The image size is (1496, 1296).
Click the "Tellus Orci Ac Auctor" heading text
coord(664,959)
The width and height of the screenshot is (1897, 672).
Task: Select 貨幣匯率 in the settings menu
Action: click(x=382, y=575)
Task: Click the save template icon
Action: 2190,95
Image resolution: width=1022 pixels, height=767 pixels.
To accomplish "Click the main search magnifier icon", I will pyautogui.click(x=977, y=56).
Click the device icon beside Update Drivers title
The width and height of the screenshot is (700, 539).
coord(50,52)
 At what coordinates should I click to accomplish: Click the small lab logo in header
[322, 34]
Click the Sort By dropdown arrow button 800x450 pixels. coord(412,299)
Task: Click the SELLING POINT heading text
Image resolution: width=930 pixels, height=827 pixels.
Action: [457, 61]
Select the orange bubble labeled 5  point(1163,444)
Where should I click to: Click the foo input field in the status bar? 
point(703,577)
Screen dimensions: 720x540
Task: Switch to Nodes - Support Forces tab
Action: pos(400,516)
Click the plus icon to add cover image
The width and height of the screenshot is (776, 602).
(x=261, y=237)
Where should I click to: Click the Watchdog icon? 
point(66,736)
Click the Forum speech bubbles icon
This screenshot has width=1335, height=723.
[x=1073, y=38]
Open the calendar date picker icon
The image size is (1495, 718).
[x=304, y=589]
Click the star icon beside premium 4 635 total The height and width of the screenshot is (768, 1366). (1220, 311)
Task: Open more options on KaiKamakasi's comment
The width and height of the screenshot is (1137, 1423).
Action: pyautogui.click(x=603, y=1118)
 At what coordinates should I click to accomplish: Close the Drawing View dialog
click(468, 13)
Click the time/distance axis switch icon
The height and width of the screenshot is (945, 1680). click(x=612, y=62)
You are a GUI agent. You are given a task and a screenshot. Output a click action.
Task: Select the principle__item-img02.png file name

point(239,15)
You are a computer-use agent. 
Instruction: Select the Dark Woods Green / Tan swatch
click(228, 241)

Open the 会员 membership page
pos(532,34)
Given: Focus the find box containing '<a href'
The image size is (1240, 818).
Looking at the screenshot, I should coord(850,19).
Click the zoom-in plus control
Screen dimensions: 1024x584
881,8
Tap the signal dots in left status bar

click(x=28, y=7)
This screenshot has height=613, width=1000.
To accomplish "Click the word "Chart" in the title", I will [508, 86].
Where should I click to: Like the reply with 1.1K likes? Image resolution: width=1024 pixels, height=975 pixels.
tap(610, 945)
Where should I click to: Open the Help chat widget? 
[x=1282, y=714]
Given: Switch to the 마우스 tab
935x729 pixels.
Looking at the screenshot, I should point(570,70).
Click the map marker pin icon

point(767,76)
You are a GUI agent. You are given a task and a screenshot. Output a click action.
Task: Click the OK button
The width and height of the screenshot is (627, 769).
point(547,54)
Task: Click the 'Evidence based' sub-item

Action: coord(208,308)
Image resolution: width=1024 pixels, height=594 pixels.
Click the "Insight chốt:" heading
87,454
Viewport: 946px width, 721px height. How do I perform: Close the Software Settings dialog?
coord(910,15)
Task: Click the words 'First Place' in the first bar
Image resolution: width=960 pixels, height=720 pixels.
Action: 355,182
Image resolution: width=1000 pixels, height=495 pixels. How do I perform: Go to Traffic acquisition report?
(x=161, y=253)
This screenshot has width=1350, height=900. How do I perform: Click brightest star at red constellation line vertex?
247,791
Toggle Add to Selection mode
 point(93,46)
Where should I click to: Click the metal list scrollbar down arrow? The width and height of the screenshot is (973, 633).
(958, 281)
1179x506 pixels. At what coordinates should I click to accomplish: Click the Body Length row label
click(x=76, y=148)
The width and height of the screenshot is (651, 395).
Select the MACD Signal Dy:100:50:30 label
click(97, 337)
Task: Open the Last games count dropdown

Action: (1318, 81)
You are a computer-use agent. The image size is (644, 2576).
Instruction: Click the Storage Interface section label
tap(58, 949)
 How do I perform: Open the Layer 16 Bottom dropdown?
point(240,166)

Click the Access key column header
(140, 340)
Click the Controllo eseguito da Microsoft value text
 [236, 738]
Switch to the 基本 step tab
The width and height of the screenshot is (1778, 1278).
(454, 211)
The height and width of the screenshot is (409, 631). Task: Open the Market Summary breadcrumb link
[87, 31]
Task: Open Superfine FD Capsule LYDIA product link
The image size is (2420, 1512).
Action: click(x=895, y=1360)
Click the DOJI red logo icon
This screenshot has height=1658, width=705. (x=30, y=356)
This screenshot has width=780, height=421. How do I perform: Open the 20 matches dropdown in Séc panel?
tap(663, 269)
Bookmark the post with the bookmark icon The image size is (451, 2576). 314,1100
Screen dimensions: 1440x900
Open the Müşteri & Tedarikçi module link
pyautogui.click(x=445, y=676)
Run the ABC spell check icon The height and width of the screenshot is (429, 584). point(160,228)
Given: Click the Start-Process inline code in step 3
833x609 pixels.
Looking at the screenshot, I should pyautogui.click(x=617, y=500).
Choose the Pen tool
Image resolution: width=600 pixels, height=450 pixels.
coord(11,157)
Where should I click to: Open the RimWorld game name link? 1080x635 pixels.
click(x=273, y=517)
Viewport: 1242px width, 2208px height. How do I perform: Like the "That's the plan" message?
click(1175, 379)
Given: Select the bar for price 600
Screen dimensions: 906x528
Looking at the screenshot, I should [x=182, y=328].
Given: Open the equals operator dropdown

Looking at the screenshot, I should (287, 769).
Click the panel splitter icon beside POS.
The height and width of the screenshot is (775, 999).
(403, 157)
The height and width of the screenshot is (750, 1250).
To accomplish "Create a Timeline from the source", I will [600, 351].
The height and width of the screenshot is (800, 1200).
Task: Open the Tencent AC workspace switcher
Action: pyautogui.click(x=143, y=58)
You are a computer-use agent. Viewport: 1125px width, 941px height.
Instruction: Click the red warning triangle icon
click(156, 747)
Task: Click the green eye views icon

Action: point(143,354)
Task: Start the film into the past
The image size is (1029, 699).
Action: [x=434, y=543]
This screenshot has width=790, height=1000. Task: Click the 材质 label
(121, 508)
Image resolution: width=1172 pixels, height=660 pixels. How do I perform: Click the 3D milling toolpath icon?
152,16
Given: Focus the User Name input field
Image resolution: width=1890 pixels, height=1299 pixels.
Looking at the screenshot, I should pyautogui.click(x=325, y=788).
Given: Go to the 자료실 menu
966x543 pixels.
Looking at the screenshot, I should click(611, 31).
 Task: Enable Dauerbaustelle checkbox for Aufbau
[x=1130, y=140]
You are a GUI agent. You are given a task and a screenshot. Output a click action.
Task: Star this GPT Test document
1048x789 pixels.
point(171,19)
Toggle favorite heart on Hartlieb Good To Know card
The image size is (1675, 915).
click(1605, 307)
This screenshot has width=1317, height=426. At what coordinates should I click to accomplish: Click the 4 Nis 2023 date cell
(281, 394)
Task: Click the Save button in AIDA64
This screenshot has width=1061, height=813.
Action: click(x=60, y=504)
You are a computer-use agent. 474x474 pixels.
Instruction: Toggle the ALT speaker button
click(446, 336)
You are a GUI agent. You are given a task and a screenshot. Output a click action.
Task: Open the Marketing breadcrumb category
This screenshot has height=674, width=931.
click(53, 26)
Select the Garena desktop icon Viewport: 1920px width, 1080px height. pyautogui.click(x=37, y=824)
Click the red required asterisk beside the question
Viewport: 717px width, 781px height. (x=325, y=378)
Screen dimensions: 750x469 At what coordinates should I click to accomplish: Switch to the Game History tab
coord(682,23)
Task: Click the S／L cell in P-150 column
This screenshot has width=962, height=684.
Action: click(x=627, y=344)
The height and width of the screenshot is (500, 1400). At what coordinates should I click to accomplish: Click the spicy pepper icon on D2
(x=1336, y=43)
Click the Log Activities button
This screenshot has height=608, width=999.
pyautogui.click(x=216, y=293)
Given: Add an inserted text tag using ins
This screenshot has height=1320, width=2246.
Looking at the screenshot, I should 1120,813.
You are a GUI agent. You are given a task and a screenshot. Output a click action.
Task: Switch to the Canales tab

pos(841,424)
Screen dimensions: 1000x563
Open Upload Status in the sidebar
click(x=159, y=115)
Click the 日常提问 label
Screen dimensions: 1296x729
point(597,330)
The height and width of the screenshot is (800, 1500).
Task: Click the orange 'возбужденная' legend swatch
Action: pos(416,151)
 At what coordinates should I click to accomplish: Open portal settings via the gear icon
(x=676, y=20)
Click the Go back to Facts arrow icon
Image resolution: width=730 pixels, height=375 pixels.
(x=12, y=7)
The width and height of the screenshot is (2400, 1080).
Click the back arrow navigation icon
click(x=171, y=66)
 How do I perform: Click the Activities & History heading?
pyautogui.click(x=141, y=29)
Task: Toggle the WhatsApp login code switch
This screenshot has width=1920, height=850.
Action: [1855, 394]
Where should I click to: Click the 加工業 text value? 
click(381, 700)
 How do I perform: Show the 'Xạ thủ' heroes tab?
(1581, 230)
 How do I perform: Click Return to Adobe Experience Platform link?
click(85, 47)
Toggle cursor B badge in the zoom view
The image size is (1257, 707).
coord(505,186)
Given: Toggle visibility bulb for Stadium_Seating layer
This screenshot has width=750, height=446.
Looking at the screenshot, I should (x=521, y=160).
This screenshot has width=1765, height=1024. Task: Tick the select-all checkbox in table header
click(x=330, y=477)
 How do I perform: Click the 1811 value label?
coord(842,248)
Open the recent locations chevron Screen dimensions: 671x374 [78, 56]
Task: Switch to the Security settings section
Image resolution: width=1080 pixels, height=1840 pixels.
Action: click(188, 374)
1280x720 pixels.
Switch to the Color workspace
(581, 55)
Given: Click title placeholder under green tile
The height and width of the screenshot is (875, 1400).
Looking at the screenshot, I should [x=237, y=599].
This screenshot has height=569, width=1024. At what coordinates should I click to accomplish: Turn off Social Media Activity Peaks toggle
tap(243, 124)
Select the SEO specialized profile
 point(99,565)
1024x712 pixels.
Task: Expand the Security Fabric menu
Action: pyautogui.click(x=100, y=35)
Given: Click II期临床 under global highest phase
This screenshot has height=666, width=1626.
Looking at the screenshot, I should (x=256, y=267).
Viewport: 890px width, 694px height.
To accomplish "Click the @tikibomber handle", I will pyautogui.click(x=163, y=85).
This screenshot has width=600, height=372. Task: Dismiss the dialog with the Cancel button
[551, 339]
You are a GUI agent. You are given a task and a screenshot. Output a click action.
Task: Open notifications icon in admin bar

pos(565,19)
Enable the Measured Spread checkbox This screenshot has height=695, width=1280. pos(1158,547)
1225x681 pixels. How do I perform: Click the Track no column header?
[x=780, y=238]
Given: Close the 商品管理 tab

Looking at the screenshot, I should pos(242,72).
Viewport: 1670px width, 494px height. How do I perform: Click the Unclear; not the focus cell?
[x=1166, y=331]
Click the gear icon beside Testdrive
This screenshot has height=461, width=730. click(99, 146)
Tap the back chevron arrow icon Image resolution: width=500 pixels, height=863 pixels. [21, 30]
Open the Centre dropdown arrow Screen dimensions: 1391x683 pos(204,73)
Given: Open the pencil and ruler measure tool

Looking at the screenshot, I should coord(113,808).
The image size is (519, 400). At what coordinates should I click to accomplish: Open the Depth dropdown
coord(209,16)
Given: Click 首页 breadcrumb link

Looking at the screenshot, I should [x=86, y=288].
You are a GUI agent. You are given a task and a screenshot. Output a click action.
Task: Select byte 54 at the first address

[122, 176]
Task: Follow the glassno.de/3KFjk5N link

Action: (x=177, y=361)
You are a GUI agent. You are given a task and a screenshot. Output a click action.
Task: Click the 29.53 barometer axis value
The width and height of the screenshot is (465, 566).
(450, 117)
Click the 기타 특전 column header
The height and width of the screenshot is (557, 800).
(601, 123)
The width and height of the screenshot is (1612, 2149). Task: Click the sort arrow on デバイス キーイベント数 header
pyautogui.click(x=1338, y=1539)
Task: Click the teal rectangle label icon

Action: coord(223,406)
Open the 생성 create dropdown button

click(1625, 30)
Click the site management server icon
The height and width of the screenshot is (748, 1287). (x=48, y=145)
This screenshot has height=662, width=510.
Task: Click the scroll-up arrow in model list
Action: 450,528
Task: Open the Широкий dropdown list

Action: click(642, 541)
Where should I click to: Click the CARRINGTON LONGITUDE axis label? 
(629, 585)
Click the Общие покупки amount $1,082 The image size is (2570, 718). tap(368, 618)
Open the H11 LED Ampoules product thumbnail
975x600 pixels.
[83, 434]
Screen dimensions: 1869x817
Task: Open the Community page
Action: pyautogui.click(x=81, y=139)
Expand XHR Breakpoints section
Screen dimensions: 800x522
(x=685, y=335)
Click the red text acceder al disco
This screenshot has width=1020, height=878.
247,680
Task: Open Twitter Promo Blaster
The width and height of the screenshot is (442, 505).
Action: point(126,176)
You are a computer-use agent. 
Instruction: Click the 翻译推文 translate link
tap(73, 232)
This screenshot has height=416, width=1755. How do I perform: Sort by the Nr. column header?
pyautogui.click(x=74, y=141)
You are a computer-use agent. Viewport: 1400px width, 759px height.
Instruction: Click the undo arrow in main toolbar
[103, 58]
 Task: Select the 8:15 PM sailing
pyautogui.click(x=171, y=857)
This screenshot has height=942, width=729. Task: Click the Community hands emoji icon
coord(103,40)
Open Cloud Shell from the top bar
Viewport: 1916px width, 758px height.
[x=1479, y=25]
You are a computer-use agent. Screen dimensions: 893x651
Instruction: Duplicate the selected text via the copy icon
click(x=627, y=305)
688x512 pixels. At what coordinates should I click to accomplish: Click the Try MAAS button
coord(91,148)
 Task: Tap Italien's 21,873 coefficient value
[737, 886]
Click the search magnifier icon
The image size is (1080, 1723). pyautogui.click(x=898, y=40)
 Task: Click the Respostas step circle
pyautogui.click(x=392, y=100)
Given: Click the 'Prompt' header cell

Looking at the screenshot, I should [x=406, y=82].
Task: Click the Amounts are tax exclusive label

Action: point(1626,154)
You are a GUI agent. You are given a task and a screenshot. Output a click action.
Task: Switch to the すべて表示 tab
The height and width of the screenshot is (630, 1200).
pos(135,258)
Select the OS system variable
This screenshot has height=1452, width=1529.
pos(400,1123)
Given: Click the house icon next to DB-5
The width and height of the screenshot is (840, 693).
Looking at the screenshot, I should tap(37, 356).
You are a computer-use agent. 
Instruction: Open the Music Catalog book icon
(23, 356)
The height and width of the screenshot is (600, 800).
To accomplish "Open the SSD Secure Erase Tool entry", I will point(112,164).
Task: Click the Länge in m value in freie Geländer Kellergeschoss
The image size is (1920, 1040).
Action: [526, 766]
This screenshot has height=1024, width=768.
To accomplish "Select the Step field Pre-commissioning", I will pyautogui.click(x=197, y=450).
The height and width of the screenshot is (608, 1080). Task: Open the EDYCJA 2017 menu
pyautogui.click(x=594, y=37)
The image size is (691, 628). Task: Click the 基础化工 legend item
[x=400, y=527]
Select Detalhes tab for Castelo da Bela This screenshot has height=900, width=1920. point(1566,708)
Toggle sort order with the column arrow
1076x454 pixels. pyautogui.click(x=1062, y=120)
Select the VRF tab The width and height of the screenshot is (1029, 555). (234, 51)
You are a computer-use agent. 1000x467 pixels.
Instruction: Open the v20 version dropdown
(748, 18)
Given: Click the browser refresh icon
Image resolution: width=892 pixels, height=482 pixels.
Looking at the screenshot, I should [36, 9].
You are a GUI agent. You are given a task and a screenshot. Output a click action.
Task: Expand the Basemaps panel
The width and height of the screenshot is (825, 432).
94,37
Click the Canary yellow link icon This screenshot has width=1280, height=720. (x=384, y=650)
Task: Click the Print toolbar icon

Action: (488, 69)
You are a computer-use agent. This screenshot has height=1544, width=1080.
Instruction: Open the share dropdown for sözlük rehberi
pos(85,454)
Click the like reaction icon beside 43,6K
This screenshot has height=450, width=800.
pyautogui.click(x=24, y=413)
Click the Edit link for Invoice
━━━━━━━━━━
WORK TASK:
What you return should be exactly the lines above, starting at the one with "Image resolution: width=960" and ending at the one with "The width and height of the screenshot is (651, 395).", and nothing else.

TASK RESULT:
Image resolution: width=960 pixels, height=720 pixels.
Action: 355,182
Image resolution: width=1000 pixels, height=495 pixels. How do I perform: Go to Traffic acquisition report?
(x=161, y=253)
This screenshot has width=1350, height=900. How do I perform: Click brightest star at red constellation line vertex?
247,791
Toggle Add to Selection mode
 point(93,46)
Where should I click to: Click the metal list scrollbar down arrow? The width and height of the screenshot is (973, 633).
(958, 281)
1179x506 pixels. At what coordinates should I click to accomplish: Click the Body Length row label
click(x=76, y=148)
The width and height of the screenshot is (651, 395).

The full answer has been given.